„Abbiocco“ ist ein Wort, das es im Deutschen nicht gibt. Es bedeutet – so erklärten uns unsere Austauschpartner – „Müdigkeit nach einem guten, füllenden Essen“ und beschreibt damit wahrscheinlich den Dauerzustand von uns 30 deutschen Schülerinnen und Schülern im Land der Pizza und Pasta. 

Am 23.3.2023 startete unsere Reise nach Giaveno. Nach langer Busfahrt durch die Schweiz, während der sich Aufregung sowie das Letzte-Minute-Vokabellernen steigerten, erwarteten uns unsere Gastfamilien bereits am  Gymnasium des Ortes, des Istituto Blaise Pascal, mit offenen Armen.  

Benvenuti in Italia! 

Der erste Kulturunterschied machte sich schon bei der gemeinsamen cena bemerkbar: So schaufelte ich mir Pasta über Pasta auf den Teller…bis zum Platzen – und wurde dann vom Secondo, dem zweiten Gang, überrascht, gefolgt von einer hausgemachten macedonia als Nachtisch. Mangia, mangia! Von Focaccia bis Farinata, von Risotto bis Ravioli, von Melanzane bis Minestrone, von Tiramisu bis Torta; hungern mussten wir nie, so viel wie uns geboten wurde. 

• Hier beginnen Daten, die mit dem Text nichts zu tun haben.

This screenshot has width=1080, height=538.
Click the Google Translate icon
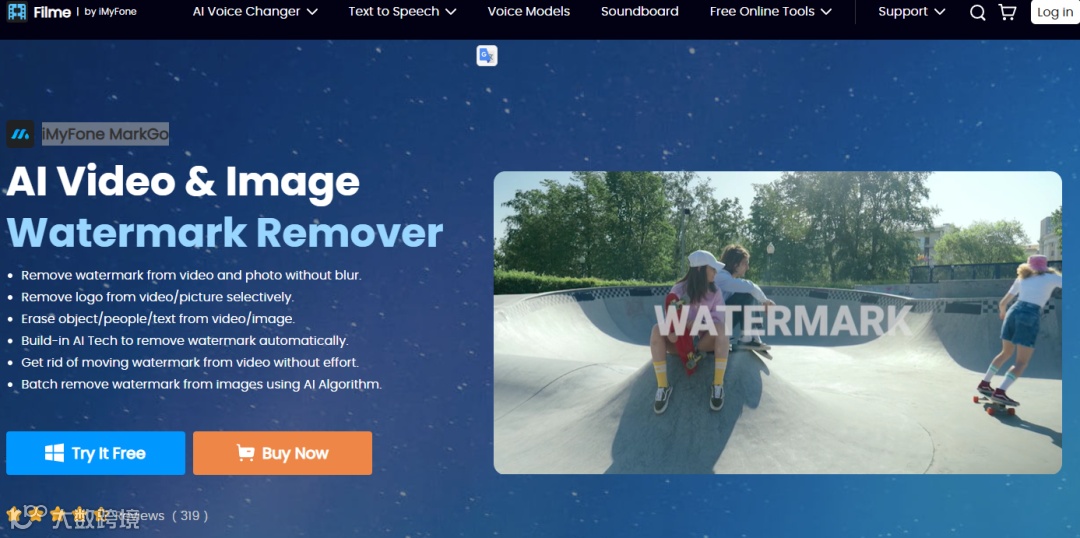click(x=487, y=56)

Interessant war auch zu erleben, wie italienische und deutsche Schulen sich unterscheiden. Wir durften Freitagvormittag das Liceo Blaise Pascal besuchen und waren doch alle sehr überrascht, welcher Fokus dort auf Geschichtswissen und Literatur gelegt wird. Meine Austauschpartnerin zum Beispiel schrieb einen Test über „Maria Stuart“ – das hatten doch wir Muttersprachler erst dieses Jahr gelesen! 

Weiter ging es dann mit dem Besuch der „Sacra di San Michele“, einer imposanten, auf Felsen errichteten Abtei, gefolgt vom Besuch der Altstadt von Avigliana und, selbstverständlich, zum Abschluss einem caffè – molto gustoso! 

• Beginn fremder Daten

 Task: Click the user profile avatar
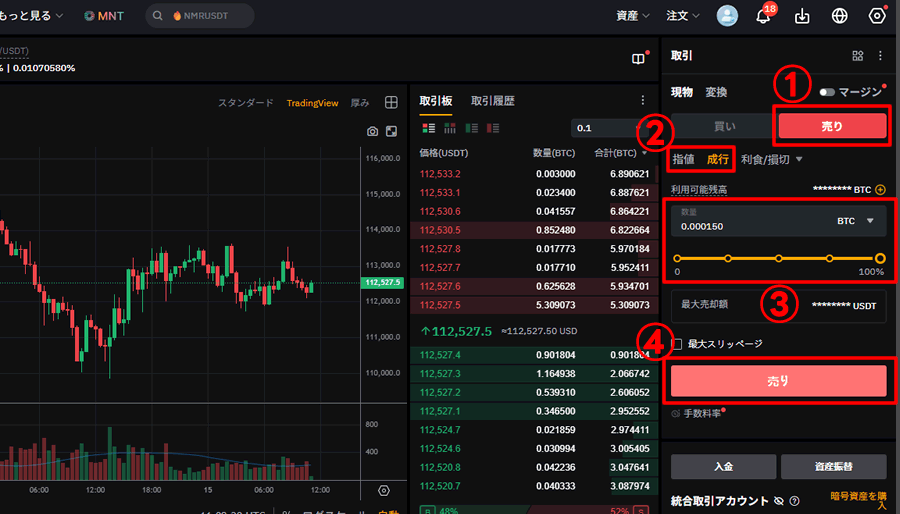[728, 16]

Natürlich wurde Italienisch in den Familien gesprochen, doch selbst wo sich die Kommunikation anfangs auf „bene“ und „grazie“ beschränkte, hörte sich die Sprache spätestens nach dem Wochenende so vertraut an, dass auch wir Deutschen uns mit „ciao“ begrüßten und ein „si“ statt „ja“ geläufig wurde. Unsere liebsten kuriosen Wörter? „Suma bin chiapa“ (in dialetto für siamo bravi, wir sind toll) sowie „patato“, das Wort für Kartoffel, was aber auch ein Kosename für kleine Kinder ist. Und das waren lediglich zwei Beispiele, was wir deutsche Kartoffeln neu dazu lernten. 

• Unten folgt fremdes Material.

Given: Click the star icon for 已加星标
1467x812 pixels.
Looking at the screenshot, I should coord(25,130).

An besagtem Wochenende bemühten sich unsere Familien sehr, uns die Region zu zeigen. Viele besuchten Turin, la capitale del Piemonte, fuhren in die Alpi oder besichtigten die Gärten und Kunsthallen der Reggia di Veneria. Das volle Kulturprogramm gipfelte in einem von der Klasse 4g organisierten Pizza-Abend mit anschließendem Carnevale, wobei das Schönste dabei die Gemeinschaft war. Alle Italiener waren offen und herzlich und integrierten uns, als wären wir Teil der Klasse. Schon nach den ersten Tagen wurde aus der „tedesca“ eine „amica“, dann eine „sorella“ (Schwester). 

Konnte der scambio überhaupt besser werden? Certo, denn das wohl „italienischte“ erwartete uns noch: Ein Tag am Meer. So verbrachten wir unseren Montag mit einer Wanderung entlang der ligurischen Küste bei Spotorno, sowie einer Runde Baden – und bei der Kälte das Wassers lernten wir verrückten „pazzi“ auch schnell, auf Italienisch zu fluchen. Oddio, che freddo! 

Abwechslung nach diesem Feriengefühl bot dann die Stadtführung durch Turin am nächsten Morgen und der Palazzo Barolo. Albas Altstadt und Castello Cavour (ein Weingut) folgten am Mittwoch – bei all dem spannenden Programm verflog die Zeit (viel zu) schnell, sodass wir erst bei der festa della ultima serata realisierten: Der Abschied ist nah. Über den Kummer tröstete nicht einmal das Tanzen vom ballo di gruppo hinweg. Aber auch wenn bei der Busabfahrt die Tränen flossen, waren wir doch alle um eine Erkenntnis reicher: 

La dolce vita bezieht sich nicht nur auf das beste gelato der Welt, sondern die herzlichsten Familien und süßesten Freundschaften, die hoffentlich noch über die Schulzeit hinweg bestehen bleiben.